Activity ::
Output, exactly and alone, the lines from the one containing "联系我们 (1521, 14)" through the last line of the material below, both ends included.

-- Data shown follows --

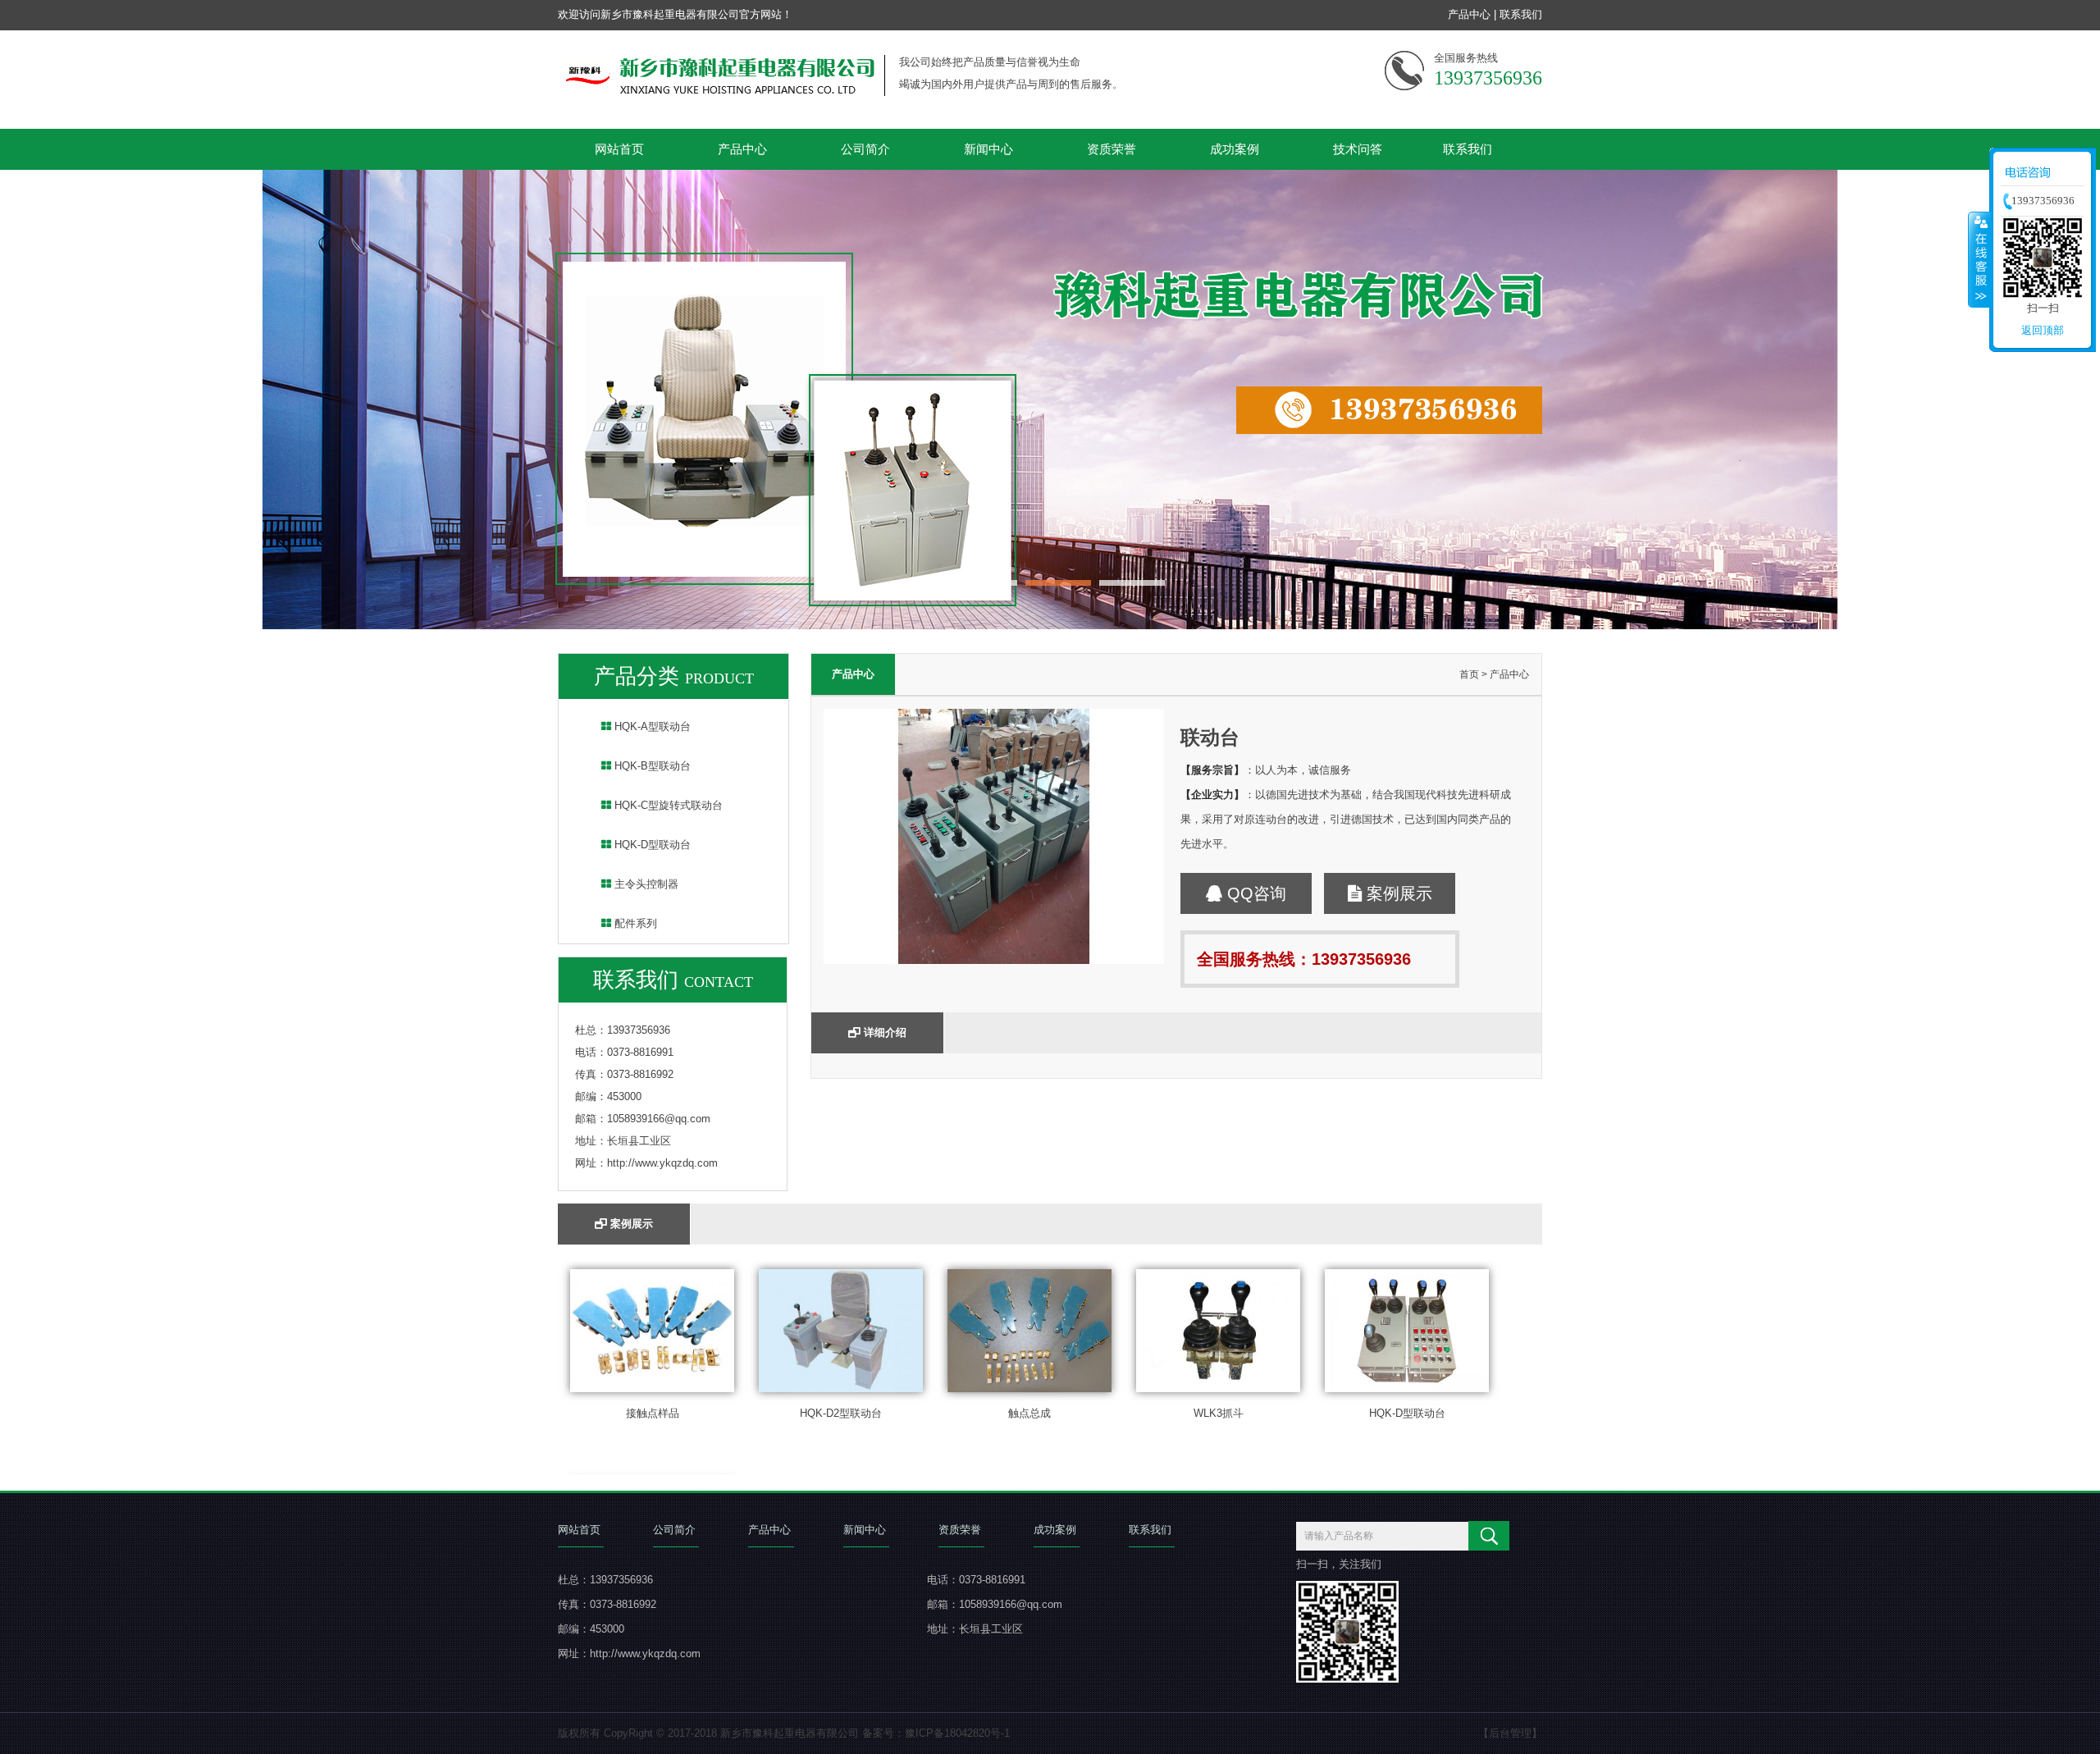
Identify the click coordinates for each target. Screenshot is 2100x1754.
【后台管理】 (1510, 1733)
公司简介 (865, 149)
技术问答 (1357, 149)
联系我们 (1521, 14)
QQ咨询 (1254, 893)
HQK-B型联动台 (651, 766)
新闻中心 (988, 149)
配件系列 (634, 923)
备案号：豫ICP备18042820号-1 (936, 1733)
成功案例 (1234, 149)
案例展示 (1397, 893)
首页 (1469, 674)
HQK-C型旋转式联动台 (667, 805)
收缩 (1979, 259)
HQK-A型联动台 (651, 726)
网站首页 (619, 149)
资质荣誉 (1111, 149)
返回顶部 (2042, 330)
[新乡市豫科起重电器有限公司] (1050, 625)
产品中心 (1469, 14)
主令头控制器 (644, 884)
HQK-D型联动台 (651, 844)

-- Data shown concluded --

Worked solution ::
联系我们 (1521, 14)
QQ咨询 (1254, 893)
HQK-B型联动台 (651, 766)
新闻中心 (988, 149)
配件系列 (634, 923)
备案号：豫ICP备18042820号-1 (936, 1733)
成功案例 (1234, 149)
案例展示 (1397, 893)
首页 (1469, 674)
HQK-C型旋转式联动台 (667, 805)
收缩 (1979, 259)
HQK-A型联动台 (651, 726)
网站首页 (619, 149)
资质荣誉 (1111, 149)
返回顶部 (2042, 330)
[新乡市豫科起重电器有限公司] (1050, 625)
产品中心 (1469, 14)
主令头控制器 (644, 884)
HQK-D型联动台 (651, 844)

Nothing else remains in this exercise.